TASK ITEM — Could you repeat all of the entries below, character for character?

MATERIAL PROVIDED —
*** Begin section ***
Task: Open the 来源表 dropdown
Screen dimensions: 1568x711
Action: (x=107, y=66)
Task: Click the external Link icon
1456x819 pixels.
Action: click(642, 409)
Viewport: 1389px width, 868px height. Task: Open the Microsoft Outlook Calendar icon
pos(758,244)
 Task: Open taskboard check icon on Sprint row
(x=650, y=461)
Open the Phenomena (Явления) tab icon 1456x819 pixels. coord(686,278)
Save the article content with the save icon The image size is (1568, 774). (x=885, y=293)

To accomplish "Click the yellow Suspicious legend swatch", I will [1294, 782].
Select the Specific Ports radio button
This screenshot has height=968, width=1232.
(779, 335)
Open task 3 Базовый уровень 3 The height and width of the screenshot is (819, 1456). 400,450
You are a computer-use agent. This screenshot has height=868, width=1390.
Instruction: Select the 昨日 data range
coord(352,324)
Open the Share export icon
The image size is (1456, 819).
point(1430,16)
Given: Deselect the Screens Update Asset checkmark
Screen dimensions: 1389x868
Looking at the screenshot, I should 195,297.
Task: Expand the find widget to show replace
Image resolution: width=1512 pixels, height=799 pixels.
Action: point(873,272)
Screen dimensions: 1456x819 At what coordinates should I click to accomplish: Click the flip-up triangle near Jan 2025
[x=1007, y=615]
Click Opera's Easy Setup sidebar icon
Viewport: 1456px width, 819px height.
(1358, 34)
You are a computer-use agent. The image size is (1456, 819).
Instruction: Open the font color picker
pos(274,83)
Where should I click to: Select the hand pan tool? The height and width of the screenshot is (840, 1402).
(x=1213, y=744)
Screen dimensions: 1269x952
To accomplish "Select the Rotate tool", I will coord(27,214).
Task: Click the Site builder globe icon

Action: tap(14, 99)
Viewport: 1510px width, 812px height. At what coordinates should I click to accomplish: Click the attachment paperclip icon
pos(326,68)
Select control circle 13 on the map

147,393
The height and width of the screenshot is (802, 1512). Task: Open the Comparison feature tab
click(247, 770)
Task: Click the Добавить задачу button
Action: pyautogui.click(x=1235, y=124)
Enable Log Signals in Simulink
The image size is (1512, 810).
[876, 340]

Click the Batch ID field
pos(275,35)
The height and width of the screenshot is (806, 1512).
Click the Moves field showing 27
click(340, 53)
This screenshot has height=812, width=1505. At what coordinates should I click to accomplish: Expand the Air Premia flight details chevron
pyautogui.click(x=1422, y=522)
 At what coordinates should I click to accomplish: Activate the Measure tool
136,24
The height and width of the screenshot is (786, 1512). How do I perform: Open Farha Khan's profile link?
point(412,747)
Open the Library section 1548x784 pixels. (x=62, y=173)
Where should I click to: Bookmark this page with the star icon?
*** End section ***
ANSWER SPACE —
Task: Open the 来源表 dropdown
Screen dimensions: 1568x711
Action: (x=107, y=66)
Task: Click the external Link icon
1456x819 pixels.
Action: click(642, 409)
Viewport: 1389px width, 868px height. Task: Open the Microsoft Outlook Calendar icon
pos(758,244)
 Task: Open taskboard check icon on Sprint row
(x=650, y=461)
Open the Phenomena (Явления) tab icon 1456x819 pixels. coord(686,278)
Save the article content with the save icon The image size is (1568, 774). (x=885, y=293)

To accomplish "Click the yellow Suspicious legend swatch", I will [1294, 782].
Select the Specific Ports radio button
This screenshot has height=968, width=1232.
(779, 335)
Open task 3 Базовый уровень 3 The height and width of the screenshot is (819, 1456). 400,450
You are a computer-use agent. This screenshot has height=868, width=1390.
Instruction: Select the 昨日 data range
coord(352,324)
Open the Share export icon
The image size is (1456, 819).
point(1430,16)
Given: Deselect the Screens Update Asset checkmark
Screen dimensions: 1389x868
Looking at the screenshot, I should 195,297.
Task: Expand the find widget to show replace
Image resolution: width=1512 pixels, height=799 pixels.
Action: point(873,272)
Screen dimensions: 1456x819 At what coordinates should I click to accomplish: Click the flip-up triangle near Jan 2025
[x=1007, y=615]
Click Opera's Easy Setup sidebar icon
Viewport: 1456px width, 819px height.
(1358, 34)
You are a computer-use agent. The image size is (1456, 819).
Instruction: Open the font color picker
pos(274,83)
Where should I click to: Select the hand pan tool? The height and width of the screenshot is (840, 1402).
(x=1213, y=744)
Screen dimensions: 1269x952
To accomplish "Select the Rotate tool", I will coord(27,214).
Task: Click the Site builder globe icon

Action: tap(14, 99)
Viewport: 1510px width, 812px height. At what coordinates should I click to accomplish: Click the attachment paperclip icon
pos(326,68)
Select control circle 13 on the map

147,393
The height and width of the screenshot is (802, 1512). Task: Open the Comparison feature tab
click(247, 770)
Task: Click the Добавить задачу button
Action: pyautogui.click(x=1235, y=124)
Enable Log Signals in Simulink
The image size is (1512, 810).
[876, 340]

Click the Batch ID field
pos(275,35)
The height and width of the screenshot is (806, 1512).
Click the Moves field showing 27
click(340, 53)
This screenshot has height=812, width=1505. At what coordinates should I click to accomplish: Expand the Air Premia flight details chevron
pyautogui.click(x=1422, y=522)
 At what coordinates should I click to accomplish: Activate the Measure tool
136,24
The height and width of the screenshot is (786, 1512). How do I perform: Open Farha Khan's profile link?
point(412,747)
Open the Library section 1548x784 pixels. (x=62, y=173)
Where should I click to: Bookmark this page with the star icon?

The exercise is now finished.